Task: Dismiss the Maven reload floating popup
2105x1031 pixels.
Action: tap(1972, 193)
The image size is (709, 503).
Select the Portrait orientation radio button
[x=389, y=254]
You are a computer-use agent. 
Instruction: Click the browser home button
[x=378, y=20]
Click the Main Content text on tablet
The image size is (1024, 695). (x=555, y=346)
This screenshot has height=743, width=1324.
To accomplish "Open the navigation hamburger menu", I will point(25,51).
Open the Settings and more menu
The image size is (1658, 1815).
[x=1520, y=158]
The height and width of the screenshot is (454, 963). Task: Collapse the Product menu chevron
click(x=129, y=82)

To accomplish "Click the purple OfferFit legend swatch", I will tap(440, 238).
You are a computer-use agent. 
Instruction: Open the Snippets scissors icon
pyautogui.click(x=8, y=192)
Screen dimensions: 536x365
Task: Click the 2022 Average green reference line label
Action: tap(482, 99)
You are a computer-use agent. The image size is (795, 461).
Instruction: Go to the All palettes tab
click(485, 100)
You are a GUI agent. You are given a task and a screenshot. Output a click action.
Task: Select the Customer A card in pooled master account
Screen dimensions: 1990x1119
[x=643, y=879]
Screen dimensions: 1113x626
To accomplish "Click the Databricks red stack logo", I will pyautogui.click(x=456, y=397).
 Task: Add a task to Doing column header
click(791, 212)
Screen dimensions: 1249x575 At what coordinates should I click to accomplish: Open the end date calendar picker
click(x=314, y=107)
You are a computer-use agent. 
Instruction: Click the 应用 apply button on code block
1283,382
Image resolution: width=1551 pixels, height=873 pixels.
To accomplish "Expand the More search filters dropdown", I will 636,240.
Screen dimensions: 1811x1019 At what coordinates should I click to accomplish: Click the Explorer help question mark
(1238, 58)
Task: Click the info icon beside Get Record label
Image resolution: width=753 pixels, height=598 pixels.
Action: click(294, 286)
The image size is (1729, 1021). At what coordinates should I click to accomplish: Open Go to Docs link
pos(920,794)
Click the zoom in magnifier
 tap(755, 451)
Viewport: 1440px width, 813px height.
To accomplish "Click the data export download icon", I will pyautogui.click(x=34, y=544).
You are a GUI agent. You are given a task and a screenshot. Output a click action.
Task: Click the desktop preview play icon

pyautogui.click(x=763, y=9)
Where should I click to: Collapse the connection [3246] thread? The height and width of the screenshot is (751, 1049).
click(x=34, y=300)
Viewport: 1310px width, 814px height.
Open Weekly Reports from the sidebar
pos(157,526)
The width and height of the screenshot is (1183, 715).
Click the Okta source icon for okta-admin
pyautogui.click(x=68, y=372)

● **Problem to solve**: Starting at the top, retype every line of the material above exactly.

● **Problem solution**:
Task: Dismiss the Maven reload floating popup
2105x1031 pixels.
Action: tap(1972, 193)
The image size is (709, 503).
Select the Portrait orientation radio button
[x=389, y=254]
You are a computer-use agent. 
Instruction: Click the browser home button
[x=378, y=20]
Click the Main Content text on tablet
The image size is (1024, 695). (x=555, y=346)
This screenshot has height=743, width=1324.
To accomplish "Open the navigation hamburger menu", I will point(25,51).
Open the Settings and more menu
The image size is (1658, 1815).
[x=1520, y=158]
The height and width of the screenshot is (454, 963). Task: Collapse the Product menu chevron
click(x=129, y=82)

To accomplish "Click the purple OfferFit legend swatch", I will tap(440, 238).
You are a computer-use agent. 
Instruction: Open the Snippets scissors icon
pyautogui.click(x=8, y=192)
Screen dimensions: 536x365
Task: Click the 2022 Average green reference line label
Action: tap(482, 99)
You are a computer-use agent. The image size is (795, 461).
Instruction: Go to the All palettes tab
click(485, 100)
You are a GUI agent. You are given a task and a screenshot. Output a click action.
Task: Select the Customer A card in pooled master account
Screen dimensions: 1990x1119
[x=643, y=879]
Screen dimensions: 1113x626
To accomplish "Click the Databricks red stack logo", I will pyautogui.click(x=456, y=397).
 Task: Add a task to Doing column header
click(791, 212)
Screen dimensions: 1249x575 At what coordinates should I click to accomplish: Open the end date calendar picker
click(x=314, y=107)
You are a computer-use agent. 
Instruction: Click the 应用 apply button on code block
1283,382
Image resolution: width=1551 pixels, height=873 pixels.
To accomplish "Expand the More search filters dropdown", I will 636,240.
Screen dimensions: 1811x1019 At what coordinates should I click to accomplish: Click the Explorer help question mark
(1238, 58)
Task: Click the info icon beside Get Record label
Image resolution: width=753 pixels, height=598 pixels.
Action: click(294, 286)
The image size is (1729, 1021). At what coordinates should I click to accomplish: Open Go to Docs link
pos(920,794)
Click the zoom in magnifier
 tap(755, 451)
Viewport: 1440px width, 813px height.
To accomplish "Click the data export download icon", I will pyautogui.click(x=34, y=544).
You are a GUI agent. You are given a task and a screenshot. Output a click action.
Task: Click the desktop preview play icon

pyautogui.click(x=763, y=9)
Where should I click to: Collapse the connection [3246] thread? The height and width of the screenshot is (751, 1049).
click(x=34, y=300)
Viewport: 1310px width, 814px height.
Open Weekly Reports from the sidebar
pos(157,526)
The width and height of the screenshot is (1183, 715).
Click the Okta source icon for okta-admin
pyautogui.click(x=68, y=372)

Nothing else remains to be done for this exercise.